Sending information into the past poses severe difficulties for causality.

Thanks
Bill
 
no.

You can't accelerate one of a pair and not break entanglement. Any interaction with the environment breaks entanglement. Anyway, photons don't accelerate...they always move at 'c'.
 
Ah I see. Got a 'no' as well from a professor I emailed, but just trying to wrap my brain around why. What laws of physics are being broken?
 
Naty1 said:
no.

You can't accelerate one of a pair and not break entanglement. Any interaction with the environment breaks entanglement. Anyway, photons don't accelerate...they always move at 'c'.

Oh wow I forgot about that, thanks for addressing my dumb question :)
 
kinkarso said:
For example, two pairs of entangled photons with pre-determined states...

Welcome to PhysicsForums, Donny!

If a pair of photons has a predetermined state, they will NOT be entangled on that basis. A pair of photons can be entangled on one basis (say momentum) but not on another (say polarization).
 
Welcome to the forum kinkarso

In addition to what's mentioned in the posts above:

We cannot have a predetermined state either.

Also you cannot force a change (towards a particular result) in one or both the photons.
 
Naty1 said:
Any interaction with the environment breaks entanglement.

Not to nitpick, but intending to clarify for readers not familiar with the point :smile: :

It is not always clear what kinds of interactions break entanglement. For example, a photon traveling through fiber cable generally does not decohere. Similarly, a photon passing through a wave plate does not cease to be entangled.

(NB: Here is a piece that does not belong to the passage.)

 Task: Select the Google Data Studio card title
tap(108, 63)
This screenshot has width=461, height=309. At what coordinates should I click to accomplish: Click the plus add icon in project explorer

If both output paths of a beamsplitter are suitably re-combined, a input photon will remain polarization entangled with its partner.

In some ways, it comes back to the definition of "interaction".
 
For example, a photon traveling through fiber cable generally does not decohere.

Did not even supect that...what's the reasoning for what I presume is an observed phenomena??
 
  • #10
Naty1 said:
Did not even supect that...what's the reasoning for what I presume is an observed phenomena??

I am not even sure you can make a good definition without it being circular, such as: "An interaction in which no state reduction occurs."

But I know it when I see it. :biggrin:
 
  • #11
kinkarso said:
Hi there,

communicate information from the future?


Thanks!
Donny


https://www.physicsforums.com/showpost.php?p=4053118&postcount=32

audioloop said:
there are Timlike Entanglement , i.e. entanglements in time.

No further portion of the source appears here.